▸ REQUIREMENT
Tell how many lines below include the word "agent". Only the number should appear.

▸ AVAILABLE DATA
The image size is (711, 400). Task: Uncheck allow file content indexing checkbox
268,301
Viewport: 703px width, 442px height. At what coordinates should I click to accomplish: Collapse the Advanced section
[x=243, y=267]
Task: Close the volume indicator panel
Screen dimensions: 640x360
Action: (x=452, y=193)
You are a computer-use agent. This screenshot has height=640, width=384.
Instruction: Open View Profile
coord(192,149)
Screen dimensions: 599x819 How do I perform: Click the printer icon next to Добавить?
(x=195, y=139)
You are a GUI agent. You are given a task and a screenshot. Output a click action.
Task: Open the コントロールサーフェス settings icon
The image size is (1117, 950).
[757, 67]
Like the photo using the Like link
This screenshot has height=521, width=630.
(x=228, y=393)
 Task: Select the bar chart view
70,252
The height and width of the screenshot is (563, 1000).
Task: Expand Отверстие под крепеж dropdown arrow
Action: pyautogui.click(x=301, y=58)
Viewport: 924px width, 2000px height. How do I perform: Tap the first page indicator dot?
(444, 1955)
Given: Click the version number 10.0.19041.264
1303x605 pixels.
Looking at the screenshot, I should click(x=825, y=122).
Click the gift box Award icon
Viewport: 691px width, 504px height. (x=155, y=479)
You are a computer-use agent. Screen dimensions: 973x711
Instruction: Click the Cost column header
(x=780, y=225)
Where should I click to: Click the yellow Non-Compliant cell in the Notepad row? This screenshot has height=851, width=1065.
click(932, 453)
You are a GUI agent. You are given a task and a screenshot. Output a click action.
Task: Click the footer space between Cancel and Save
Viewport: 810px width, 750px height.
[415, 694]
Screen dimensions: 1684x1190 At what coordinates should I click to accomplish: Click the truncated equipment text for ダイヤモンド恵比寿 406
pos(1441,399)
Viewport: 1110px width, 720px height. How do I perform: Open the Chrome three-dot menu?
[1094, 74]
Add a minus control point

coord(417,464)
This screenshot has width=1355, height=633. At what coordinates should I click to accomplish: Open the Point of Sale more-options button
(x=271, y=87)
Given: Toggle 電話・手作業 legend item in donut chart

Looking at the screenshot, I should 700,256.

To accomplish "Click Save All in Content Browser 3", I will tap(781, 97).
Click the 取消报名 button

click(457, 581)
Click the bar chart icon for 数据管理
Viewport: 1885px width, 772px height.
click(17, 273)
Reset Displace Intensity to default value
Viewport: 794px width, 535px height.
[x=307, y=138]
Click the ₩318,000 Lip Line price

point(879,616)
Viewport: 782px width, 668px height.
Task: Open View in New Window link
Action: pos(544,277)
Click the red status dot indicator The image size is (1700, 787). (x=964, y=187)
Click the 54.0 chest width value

▸ OUTPUT BELOW
4